■ TÂCHES À RÉALISER:
A) D'après l'article sur le Testimonium flavianum, à quel endroit des Antiquités juives ce témoignage se trouve-t-il ?
B) Recopiez l'article sur le Testimonium flavianum à partir de "Il existe une" et jusqu'à "Perrot : Jésus, PUF).", en remplaçant "évêque" par "prélat".

■ PASSAGE FOURNI:
● ● ● ● ●

Testimonium flavianum
Un article de Wikipédia, l'encyclopédie libre.
|Le Testimonium Flavianum est un témoignage sur Jésus de Nazareth de l'historien juif de la fin du Ier siècle, Flavius Josèphe.
Sommaire |
[modifier] Les sources
Le Testimonium flavianum se trouve au chapitre 3 du Livre 18 des Antiquités juives, dont nous avons plusieurs manuscrits datant du Moyen Âge, ainsi que dans deux ouvrages d'Eusèbe de Césarée : L'Histoire ecclésiastique et la Démonstration évangélique. Le texte est cependant suspect d'avoir été interpolé, notamment les passages signalés entre crochets :
- « En ce temps-là paraît Jésus, un homme sage, [si toutefois il faut l'appeler un homme, car] ; c'était un faiseur de prodiges, un maître des gens qui recevaient avec joie la vérité. Il entraîna beaucoup de Juifs et aussi beaucoup de Grecs ; Celui-là était le Christ. Et quand Pilate, sur la dénonciation des premiers parmi nous le condamna à la croix, ceux qui l'avaient aimé précédemment ne cessèrent pas. [Car il leur apparut après le troisième jour, vivant à nouveau ; les prophètes divins avaient dit ces choses et dix mille autres merveilles à son sujet]. Jusqu'à maintenant encore, le groupe des Chrétiens [ainsi nommé après lui] n'a pas disparu. » (trad. tirée de Perrot : Jésus, PUF)
Il existe une autre version, celle contenue dans l'Histoire universelle d'Agapios de Menbidj, évêque melchite de Hiérapolis au Xe siècle, en langue arabe :
- « À cette époque-là, il y eut un homme sage nommé Jésus dont la conduite était bonne ; ses vertus furent reconnues. Et beaucoup de Juifs et des autres nations se firent ses disciples. Et Pilate le condamna à être crucifié et à mourir. Mais ceux qui s'étaient faits ses disciples prêchèrent sa doctrine. Ils racontèrent qu'il leur apparut trois jours après sa crucifixion et qu'il était vivant. Il était considéré (par eux) comme le messie au sujet duquel les prophètes avaient dit des merveilles. » (trad. tirée de Perrot : Jésus, PUF).
[modifier] Débat sur l'authenticité
La question de l'authenticité du Testimonium flavianum se pose depuis le XVIe siècle et la prise de position de Lucas Osiander. En effet, Origène, dans son Contre Celse, affirme que Josèphe ne croyait pas que Jésus était le Christ. La controverse s'est intensifiée au XVIIe siècle puis au XVIIIe siècle où Voltaire et les encyclopédistes ont imposé l'idée d'un faux. Ernest Renan fut le premier savant moderne d'envergure, cependant après Henri Wallon, à défendre l'authenticité, sous réserve d'interpolations mineures. La thèse de l'interpolation totale a été prédominante entre les deux guerres, puis, à la suite de la publication des manuscrits syriaques par Shlomo Pinès, celle de l'interpolation partielle. Le développement récent des études sur le judéo-christianisme a renouvelé la façon de considérer le texte et relancé la thèse de l'authenticité complète. Aujourd'hui, les avis restent partagés et l'on trouve des partisans de chaque point de vue aussi bien chez les juifs, les chrétiens et les chercheurs qui n'ont pas de conviction religieuse.

● ● ● ● ●

(Données sources)
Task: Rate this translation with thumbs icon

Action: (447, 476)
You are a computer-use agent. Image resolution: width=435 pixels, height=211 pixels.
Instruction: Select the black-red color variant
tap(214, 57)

● ● ● ● ●

■ SOLUTIONS:
A) Au chapitre 3 du Livre 18 des Antiquités juives.

B)
Il existe une autre version, celle contenue dans l'Histoire universelle d'Agapios de Menbidj, prélat melchite de Hiérapolis au Xe siècle, en langue arabe :
- « À cette époque-là, il y eut un homme sage nommé Jésus dont la conduite était bonne ; ses vertus furent reconnues. Et beaucoup de Juifs et des autres nations se firent ses disciples. Et Pilate le condamna à être crucifié et à mourir. Mais ceux qui s'étaient faits ses disciples prêchèrent sa doctrine. Ils racontèrent qu'il leur apparut trois jours après sa crucifixion et qu'il était vivant. Il était considéré (par eux) comme le messie au sujet duquel les prophètes avaient dit des merveilles. » (trad. tirée de Perrot : Jésus, PUF).